With candidate shortages in the technology sector, organizations in the Seattle, Washington area are also getting on board with apprenticeship programs. Katherine Long reports at the Seattle Times that, “Seattle Central College and the Washington Technology Industry Association (WTIA), a trade association, will use on-the-job training, via apprenticeships, to teach coding and other tech skills.” One of the participating organizations, LaunchCode, a St. Louis nonprofit, has a DOL approved apprenticeship program that trains people to code software in 90 days, with a 90% hire success rate.
Overcoming obstacles to apprentice programs
Aaron Michel, co-founder and CEO of PathSource, career navigation and education software, advises that there are two potential barriers to apprenticeship programs.
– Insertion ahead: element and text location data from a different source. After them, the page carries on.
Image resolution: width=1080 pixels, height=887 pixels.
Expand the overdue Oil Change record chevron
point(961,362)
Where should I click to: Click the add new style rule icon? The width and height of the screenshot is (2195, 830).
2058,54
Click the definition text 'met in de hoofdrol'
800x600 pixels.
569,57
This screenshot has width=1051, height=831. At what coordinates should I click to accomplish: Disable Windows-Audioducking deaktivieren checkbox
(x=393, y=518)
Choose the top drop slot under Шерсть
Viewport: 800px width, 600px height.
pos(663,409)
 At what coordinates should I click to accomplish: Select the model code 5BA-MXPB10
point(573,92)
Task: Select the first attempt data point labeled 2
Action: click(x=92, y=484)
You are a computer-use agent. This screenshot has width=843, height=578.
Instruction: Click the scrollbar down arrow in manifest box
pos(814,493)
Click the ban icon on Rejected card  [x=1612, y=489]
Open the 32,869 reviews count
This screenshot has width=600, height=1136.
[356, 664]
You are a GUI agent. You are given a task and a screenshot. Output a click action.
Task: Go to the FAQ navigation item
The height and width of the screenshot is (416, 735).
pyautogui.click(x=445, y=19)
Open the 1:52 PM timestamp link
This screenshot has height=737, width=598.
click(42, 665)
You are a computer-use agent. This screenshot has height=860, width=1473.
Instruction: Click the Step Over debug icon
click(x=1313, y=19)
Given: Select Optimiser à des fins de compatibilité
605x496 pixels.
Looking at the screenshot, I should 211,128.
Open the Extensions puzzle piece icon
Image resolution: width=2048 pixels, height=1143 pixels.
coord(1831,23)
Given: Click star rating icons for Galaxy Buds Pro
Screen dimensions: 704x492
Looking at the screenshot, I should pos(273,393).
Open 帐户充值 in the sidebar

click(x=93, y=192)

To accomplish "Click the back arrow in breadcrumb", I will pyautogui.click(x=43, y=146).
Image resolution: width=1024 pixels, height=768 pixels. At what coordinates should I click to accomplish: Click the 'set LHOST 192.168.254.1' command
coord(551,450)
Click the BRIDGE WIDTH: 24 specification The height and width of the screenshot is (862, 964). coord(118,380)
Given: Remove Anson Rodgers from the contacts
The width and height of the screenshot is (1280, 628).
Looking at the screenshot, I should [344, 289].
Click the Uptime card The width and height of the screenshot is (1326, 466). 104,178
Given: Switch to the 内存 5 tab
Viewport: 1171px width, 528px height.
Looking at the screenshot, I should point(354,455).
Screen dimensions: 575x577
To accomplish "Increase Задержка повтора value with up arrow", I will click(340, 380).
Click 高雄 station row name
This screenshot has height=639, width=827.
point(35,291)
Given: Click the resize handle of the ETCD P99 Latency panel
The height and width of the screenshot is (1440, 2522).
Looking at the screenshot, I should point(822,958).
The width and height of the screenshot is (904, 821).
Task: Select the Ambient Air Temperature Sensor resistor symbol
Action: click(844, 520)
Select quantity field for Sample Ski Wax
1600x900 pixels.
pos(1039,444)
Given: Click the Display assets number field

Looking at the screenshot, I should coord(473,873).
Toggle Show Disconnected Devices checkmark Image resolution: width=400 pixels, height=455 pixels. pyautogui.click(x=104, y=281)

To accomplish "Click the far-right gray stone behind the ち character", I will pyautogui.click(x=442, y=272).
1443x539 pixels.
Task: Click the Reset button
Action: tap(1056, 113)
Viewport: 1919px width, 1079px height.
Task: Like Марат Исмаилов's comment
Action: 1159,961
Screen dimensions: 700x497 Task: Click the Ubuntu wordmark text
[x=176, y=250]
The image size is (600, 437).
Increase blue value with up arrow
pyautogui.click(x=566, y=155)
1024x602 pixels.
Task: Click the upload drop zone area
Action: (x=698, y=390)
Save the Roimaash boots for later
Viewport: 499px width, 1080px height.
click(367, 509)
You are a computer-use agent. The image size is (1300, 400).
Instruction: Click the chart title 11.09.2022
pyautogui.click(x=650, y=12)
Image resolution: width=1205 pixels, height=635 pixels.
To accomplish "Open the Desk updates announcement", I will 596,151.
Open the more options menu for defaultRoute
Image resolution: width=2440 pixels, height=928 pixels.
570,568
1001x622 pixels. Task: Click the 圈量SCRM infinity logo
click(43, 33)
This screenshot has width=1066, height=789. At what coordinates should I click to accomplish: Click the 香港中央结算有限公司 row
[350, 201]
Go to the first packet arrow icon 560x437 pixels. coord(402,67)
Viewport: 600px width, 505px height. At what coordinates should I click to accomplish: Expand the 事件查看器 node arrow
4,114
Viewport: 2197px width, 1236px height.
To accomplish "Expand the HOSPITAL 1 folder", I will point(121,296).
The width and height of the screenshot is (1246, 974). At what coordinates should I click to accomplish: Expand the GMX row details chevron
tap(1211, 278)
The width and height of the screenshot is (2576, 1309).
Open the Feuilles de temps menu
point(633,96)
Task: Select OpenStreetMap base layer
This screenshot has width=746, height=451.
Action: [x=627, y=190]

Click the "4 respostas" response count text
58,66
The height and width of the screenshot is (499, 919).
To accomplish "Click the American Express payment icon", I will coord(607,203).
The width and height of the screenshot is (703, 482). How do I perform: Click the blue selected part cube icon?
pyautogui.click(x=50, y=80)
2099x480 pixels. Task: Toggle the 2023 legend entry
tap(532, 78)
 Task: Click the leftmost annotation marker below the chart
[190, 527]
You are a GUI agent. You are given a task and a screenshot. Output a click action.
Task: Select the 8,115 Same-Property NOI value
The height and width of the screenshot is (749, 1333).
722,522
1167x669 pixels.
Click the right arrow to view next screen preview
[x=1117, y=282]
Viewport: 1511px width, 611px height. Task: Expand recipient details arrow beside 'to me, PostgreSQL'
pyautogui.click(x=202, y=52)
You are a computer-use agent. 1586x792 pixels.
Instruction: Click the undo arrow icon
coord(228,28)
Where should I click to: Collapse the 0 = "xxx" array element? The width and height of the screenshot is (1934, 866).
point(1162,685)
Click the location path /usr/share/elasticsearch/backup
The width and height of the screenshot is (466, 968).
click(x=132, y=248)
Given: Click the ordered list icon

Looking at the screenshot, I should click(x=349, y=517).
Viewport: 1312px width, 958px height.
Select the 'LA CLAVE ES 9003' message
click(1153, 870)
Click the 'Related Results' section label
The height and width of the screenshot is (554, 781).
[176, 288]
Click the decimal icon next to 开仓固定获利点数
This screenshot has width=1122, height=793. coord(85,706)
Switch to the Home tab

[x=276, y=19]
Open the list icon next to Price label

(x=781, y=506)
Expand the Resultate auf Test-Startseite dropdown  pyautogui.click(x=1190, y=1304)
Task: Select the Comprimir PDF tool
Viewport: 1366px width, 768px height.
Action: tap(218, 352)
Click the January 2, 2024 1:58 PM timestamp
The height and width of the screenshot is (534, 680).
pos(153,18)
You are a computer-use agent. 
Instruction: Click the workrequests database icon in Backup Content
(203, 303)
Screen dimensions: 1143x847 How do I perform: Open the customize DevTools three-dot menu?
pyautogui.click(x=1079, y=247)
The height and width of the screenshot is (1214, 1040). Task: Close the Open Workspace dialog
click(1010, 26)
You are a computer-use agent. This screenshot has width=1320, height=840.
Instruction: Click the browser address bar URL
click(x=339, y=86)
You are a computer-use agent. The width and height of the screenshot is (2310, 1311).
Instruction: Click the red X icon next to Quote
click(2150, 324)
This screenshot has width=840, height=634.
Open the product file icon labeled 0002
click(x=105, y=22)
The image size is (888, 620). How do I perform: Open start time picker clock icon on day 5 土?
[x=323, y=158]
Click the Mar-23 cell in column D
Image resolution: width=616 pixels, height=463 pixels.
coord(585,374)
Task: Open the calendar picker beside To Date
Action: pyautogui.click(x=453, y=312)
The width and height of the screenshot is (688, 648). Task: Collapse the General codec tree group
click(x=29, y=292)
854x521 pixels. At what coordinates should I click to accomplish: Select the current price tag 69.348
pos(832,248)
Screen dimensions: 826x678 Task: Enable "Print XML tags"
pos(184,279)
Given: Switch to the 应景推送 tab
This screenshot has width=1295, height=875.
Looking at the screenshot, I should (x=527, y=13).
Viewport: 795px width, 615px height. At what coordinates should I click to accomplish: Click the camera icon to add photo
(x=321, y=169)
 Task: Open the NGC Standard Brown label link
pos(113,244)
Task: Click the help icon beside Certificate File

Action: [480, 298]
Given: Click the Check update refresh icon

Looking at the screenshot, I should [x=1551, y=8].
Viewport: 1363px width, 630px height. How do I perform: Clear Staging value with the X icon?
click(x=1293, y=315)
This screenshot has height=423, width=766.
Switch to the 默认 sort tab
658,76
First, he says, there is a general, “lack of awareness and misperceptions about apprenticeships that they are limited to low-skilled, manual labor jobs, middle class lifestyles.” This is simply not the case, and as more companies get on board, especially those in higher salary brackets in the technology and engineering fields, these ideas will fade.
Secondly, Michel mentions that, “apprenticeships can be expensive to business.” He adds that, “Companies have to make a decision on what to invest in, and it can take time to run employees through apprenticeships – some programs are as long as 5 years.”
Generous ROI for companies who invest in apprenticeships
There are not a lot of data points that indicate that apprenticeships work, other than European and Australian figures, so these are often viewed as barriers in the American workforce. However, there are some promising statistics and the fact that the DOL supports apprenticeships speaks volumes.
Michel advises that, “ROI depends on how much your company puts into the apprentice program.” According to Nicholas Wyman, the CEO of Institute Workplace Skills & Innovation, “Employers can earn a 36% return on their investments in apprentice training — higher than just about any investment a company can earn on its capital and far higher than the 10 percent typical among S&P 500 firms."
Despite these findings, the American labor market has a long way to go towards providing equal opportunities for men, women, and minorities in apprenticeship and other on-the-job training programs. As more attention is brought to such programs, employers will want to keep a watchful eye on trends surrounding apprenticeships to figure out if they will be right for their companies.